Turn the part of the rows that opens with the line containing "Point to callout letter D beside the square" and runs to the end of the rows into a Markdown table with the columns No. and Line, one line per table row, skipping blank lines. Leave the pictures out.

#### Task input

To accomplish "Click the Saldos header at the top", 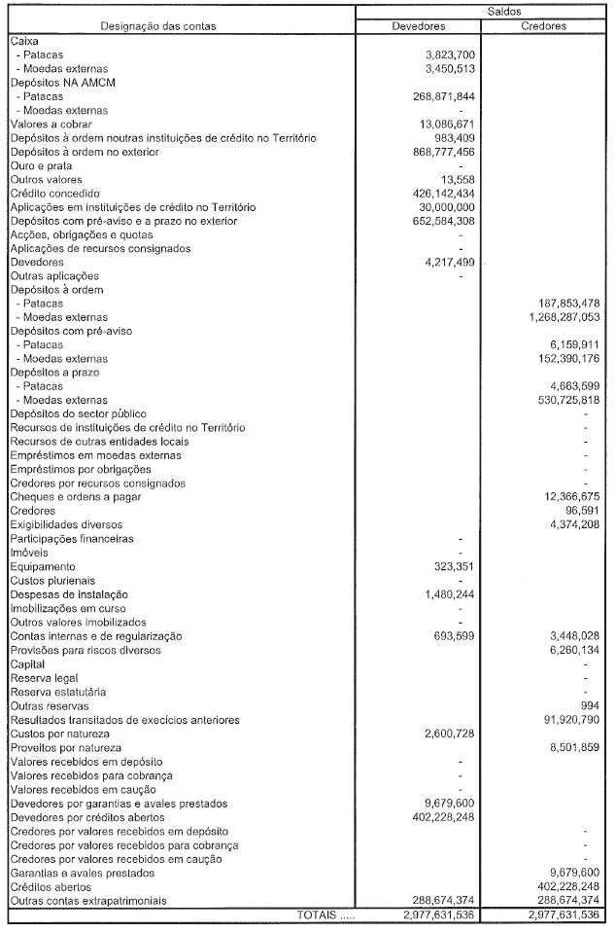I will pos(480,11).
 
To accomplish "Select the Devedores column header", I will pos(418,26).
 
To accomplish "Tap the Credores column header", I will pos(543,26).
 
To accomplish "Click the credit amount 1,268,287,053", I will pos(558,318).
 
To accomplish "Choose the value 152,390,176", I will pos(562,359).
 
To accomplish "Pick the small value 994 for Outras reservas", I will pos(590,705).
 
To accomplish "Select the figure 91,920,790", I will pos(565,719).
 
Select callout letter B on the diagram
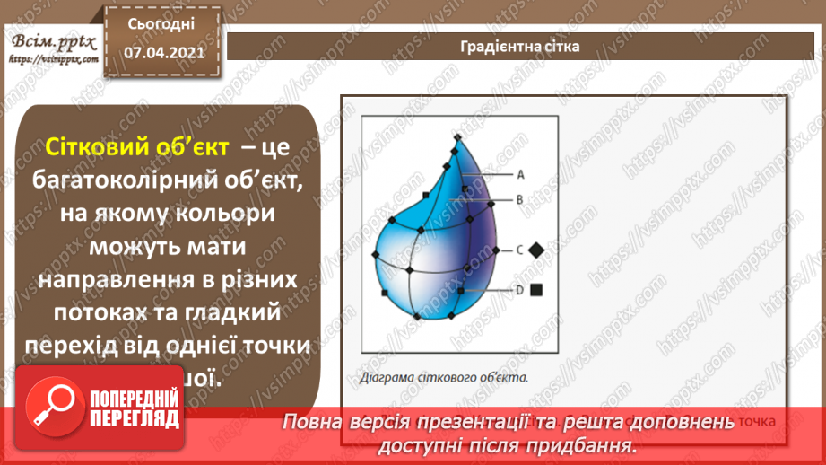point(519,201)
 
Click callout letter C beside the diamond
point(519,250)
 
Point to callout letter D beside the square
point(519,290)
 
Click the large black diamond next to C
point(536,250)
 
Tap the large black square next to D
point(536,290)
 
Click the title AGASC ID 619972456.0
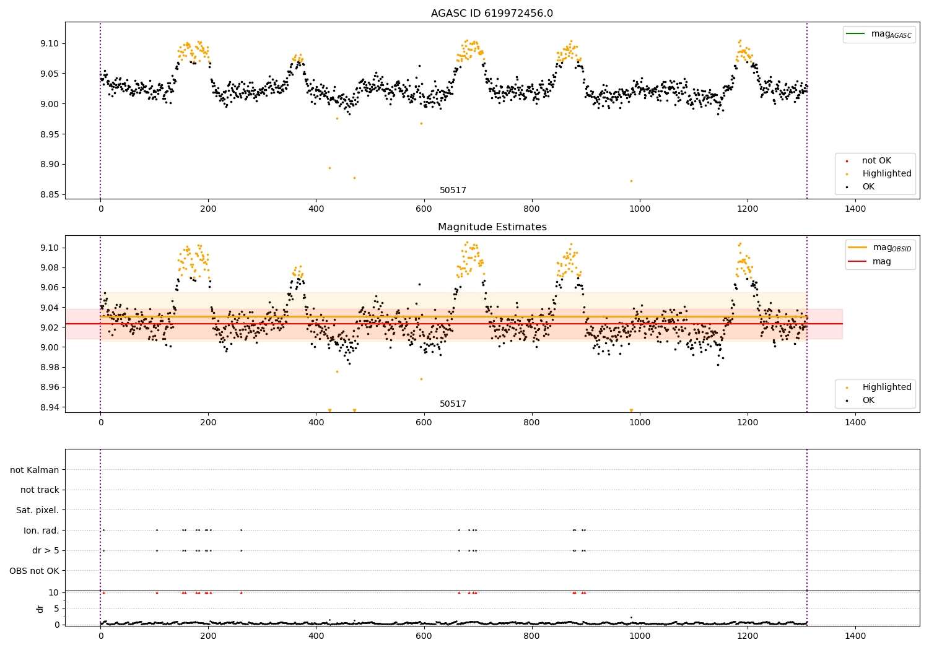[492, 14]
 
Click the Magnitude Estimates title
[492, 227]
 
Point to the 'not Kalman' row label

########

The result >>
| No. | Line |
|---|---|
| 1 | Point to callout letter D beside the square |
| 2 | point(519,290) |
| 3 | Click the large black diamond next to C |
| 4 | point(536,250) |
| 5 | Tap the large black square next to D |
| 6 | point(536,290) |
| 7 | Click the title AGASC ID 619972456.0 |
| 8 | [492, 14] |
| 9 | Click the Magnitude Estimates title |
| 10 | [492, 227] |
| 11 | Point to the 'not Kalman' row label |